We compared various diagnostic tests for their abilities to detect Mycobacterium ulcerans infection in specimens from patients with clinically active disease. Specimens from 10 patients from the area of Zangnanado (Department of Zou, Benin) with advanced, ulcerated active M. ulcerans infections were studied by direct smear, histopathology, culture, PCR, and oligonucleotide-specific capture plate hybridization (OSCPH). A total of 27 specimens, including 12 swabs of exudate collected before debridement and 15 fragments of tissue obtained during debridement, were submitted to bacteriologic and histopathologic analysis. The histopathologic evaluation of tissues from all six patients so tested revealed changes typical of those caused by M. ulcerans infection. Five specimens were contaminated, and M. ulcerans was cultivated on Löwenstein-Jensen medium from 12 of the remaining 22 (54.5%) specimens. Detection of mycobacteria was performed by PCR, and M. ulcerans was detected by OSCPH with a new probe (5'-CACGGGATTCATGTCCTGT-3') reacting with M. ulcerans and Mycobacterium marinum.
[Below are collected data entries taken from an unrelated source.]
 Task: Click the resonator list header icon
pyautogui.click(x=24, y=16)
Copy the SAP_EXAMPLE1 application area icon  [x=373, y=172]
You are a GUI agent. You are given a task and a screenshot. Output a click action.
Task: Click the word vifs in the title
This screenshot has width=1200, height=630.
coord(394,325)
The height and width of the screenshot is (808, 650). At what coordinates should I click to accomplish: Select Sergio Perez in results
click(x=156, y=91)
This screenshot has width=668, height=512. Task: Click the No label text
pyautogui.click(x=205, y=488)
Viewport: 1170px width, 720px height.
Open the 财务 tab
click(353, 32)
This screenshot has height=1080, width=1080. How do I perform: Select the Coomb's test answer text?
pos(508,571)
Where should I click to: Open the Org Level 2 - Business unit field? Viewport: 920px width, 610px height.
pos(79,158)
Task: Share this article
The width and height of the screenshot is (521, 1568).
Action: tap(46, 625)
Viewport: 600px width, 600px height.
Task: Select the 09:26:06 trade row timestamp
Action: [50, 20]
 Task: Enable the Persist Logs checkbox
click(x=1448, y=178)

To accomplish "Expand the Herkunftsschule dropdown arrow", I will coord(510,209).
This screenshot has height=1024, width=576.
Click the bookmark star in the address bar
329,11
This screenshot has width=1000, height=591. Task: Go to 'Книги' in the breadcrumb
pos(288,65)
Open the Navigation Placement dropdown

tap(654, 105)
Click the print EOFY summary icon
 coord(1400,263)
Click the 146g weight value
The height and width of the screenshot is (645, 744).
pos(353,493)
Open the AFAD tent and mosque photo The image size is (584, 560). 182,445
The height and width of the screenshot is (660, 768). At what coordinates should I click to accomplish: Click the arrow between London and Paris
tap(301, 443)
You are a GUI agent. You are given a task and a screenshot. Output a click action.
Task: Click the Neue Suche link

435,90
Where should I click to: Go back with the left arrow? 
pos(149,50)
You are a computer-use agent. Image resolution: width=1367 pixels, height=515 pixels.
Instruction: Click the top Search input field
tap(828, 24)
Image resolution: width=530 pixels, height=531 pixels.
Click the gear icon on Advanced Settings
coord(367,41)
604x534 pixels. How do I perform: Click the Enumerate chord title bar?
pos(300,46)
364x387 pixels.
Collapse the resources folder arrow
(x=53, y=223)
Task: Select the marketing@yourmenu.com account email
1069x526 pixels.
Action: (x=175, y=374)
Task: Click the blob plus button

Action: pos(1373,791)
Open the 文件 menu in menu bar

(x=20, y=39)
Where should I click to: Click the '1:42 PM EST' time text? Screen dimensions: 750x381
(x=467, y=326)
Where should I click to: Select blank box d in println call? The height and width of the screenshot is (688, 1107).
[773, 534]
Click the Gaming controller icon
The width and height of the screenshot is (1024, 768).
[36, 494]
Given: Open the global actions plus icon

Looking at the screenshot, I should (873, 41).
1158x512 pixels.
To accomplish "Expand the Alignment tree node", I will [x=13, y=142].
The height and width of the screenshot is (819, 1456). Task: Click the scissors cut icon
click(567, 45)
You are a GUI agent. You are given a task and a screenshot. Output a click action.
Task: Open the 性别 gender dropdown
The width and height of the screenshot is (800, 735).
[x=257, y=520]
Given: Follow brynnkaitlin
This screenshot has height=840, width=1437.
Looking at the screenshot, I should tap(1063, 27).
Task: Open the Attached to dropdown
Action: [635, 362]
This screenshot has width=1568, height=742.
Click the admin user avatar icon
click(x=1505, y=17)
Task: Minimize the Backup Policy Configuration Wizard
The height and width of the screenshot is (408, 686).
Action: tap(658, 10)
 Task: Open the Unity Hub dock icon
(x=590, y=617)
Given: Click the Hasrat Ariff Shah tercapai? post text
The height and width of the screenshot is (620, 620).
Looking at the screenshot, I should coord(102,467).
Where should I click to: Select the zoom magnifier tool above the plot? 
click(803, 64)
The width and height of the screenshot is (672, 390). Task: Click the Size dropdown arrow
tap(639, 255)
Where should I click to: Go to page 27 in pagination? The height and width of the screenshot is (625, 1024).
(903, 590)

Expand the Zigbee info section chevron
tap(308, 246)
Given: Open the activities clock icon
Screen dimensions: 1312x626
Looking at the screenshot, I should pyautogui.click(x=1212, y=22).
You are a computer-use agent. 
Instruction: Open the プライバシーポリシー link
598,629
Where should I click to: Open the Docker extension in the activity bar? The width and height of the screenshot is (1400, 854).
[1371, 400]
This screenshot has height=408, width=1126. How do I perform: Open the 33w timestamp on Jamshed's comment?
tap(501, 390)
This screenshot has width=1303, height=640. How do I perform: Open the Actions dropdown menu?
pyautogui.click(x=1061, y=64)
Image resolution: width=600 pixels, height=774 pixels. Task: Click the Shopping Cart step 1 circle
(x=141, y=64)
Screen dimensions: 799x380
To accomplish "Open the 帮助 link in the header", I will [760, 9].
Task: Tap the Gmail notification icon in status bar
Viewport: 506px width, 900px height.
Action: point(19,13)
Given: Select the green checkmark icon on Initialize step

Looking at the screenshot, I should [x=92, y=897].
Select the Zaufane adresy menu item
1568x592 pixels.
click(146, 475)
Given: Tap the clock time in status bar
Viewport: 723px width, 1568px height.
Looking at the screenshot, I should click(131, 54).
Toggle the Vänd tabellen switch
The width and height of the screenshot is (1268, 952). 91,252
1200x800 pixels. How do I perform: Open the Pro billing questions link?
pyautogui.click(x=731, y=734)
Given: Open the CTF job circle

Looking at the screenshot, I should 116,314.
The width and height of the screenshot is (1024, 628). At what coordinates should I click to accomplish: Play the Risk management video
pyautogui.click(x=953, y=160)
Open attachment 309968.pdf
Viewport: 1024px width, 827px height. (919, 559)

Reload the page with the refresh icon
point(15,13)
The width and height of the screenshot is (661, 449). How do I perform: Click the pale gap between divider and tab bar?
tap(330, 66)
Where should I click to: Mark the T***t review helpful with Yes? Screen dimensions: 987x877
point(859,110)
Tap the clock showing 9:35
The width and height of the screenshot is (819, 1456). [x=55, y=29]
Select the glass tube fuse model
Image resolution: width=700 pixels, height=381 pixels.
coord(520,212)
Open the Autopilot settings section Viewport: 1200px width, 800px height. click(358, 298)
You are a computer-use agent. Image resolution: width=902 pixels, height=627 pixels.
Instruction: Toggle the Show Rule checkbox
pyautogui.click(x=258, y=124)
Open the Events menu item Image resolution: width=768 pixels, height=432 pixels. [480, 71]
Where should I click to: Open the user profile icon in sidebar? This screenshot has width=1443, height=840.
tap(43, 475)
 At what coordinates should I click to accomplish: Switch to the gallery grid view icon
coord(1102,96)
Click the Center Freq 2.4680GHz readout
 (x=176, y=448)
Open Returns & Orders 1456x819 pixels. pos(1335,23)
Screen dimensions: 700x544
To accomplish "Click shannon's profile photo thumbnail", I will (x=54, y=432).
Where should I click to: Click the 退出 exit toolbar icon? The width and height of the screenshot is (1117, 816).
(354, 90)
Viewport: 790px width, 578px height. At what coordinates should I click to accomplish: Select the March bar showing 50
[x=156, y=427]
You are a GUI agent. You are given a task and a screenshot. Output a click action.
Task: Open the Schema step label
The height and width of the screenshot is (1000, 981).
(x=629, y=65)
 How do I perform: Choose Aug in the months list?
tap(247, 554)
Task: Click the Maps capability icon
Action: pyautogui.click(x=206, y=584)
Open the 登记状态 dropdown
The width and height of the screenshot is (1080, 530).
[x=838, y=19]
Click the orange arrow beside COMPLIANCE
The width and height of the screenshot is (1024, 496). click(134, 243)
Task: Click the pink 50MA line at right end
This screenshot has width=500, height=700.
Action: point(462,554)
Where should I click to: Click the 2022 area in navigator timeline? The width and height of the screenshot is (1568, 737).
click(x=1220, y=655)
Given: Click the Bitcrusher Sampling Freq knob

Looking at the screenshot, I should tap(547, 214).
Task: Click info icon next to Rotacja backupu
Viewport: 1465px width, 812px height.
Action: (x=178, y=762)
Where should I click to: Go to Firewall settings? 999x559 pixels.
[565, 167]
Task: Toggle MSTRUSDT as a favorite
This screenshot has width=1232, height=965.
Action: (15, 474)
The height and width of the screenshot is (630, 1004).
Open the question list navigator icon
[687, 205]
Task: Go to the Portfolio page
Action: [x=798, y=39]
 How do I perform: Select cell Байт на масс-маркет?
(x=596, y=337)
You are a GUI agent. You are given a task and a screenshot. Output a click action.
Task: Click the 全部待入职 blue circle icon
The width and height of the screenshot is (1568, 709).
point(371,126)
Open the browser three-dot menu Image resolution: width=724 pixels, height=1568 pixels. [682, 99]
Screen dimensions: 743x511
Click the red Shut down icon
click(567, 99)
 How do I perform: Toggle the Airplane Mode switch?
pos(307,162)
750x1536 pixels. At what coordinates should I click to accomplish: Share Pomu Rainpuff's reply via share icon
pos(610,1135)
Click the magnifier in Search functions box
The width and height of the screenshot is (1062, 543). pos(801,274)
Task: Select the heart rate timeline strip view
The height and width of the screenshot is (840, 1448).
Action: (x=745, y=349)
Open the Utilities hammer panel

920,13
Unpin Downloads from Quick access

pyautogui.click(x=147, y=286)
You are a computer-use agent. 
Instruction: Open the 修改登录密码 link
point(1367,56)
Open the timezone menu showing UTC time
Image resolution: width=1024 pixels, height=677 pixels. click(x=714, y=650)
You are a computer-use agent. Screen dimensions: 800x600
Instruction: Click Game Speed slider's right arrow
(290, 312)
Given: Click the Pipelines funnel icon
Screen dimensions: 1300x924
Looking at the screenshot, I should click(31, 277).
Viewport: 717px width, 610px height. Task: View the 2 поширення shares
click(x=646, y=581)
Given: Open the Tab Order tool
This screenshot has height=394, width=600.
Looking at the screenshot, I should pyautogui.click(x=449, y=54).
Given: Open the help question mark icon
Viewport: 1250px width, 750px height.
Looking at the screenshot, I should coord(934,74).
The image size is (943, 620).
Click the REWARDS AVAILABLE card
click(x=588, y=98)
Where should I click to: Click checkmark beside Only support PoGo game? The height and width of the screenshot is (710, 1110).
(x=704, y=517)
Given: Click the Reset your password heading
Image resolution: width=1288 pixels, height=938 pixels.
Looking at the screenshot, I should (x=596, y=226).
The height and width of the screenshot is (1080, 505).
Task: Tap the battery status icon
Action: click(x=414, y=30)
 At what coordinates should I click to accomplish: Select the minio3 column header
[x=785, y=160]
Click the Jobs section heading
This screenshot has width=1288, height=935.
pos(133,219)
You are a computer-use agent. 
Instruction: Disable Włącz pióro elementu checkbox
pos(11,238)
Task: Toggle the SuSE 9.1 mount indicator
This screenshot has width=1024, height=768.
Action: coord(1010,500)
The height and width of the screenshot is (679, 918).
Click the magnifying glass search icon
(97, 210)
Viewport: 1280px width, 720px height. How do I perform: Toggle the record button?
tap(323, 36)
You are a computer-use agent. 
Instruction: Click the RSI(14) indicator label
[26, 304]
In 10 of 22 (45.5%) specimens, M. ulcerans was identified by PCR-OSCPH. There was no statistically significant difference between the detection of M. ulcerans by culture and by PCR-OSCPH (P > 0.05). This is the first demonstration of an amplification system (PCR-OSCPH) with a sensitivity similar to that of culture for the direct and rapid recognition of M. ulcerans in clinical specimens. This system is capable of identifying M. ulcerans, even in paucibacillary lesions. Our findings suggest that PCR-OSCPH should be used in the quest for the elusive environmental reservoir(s) of M. ulcerans.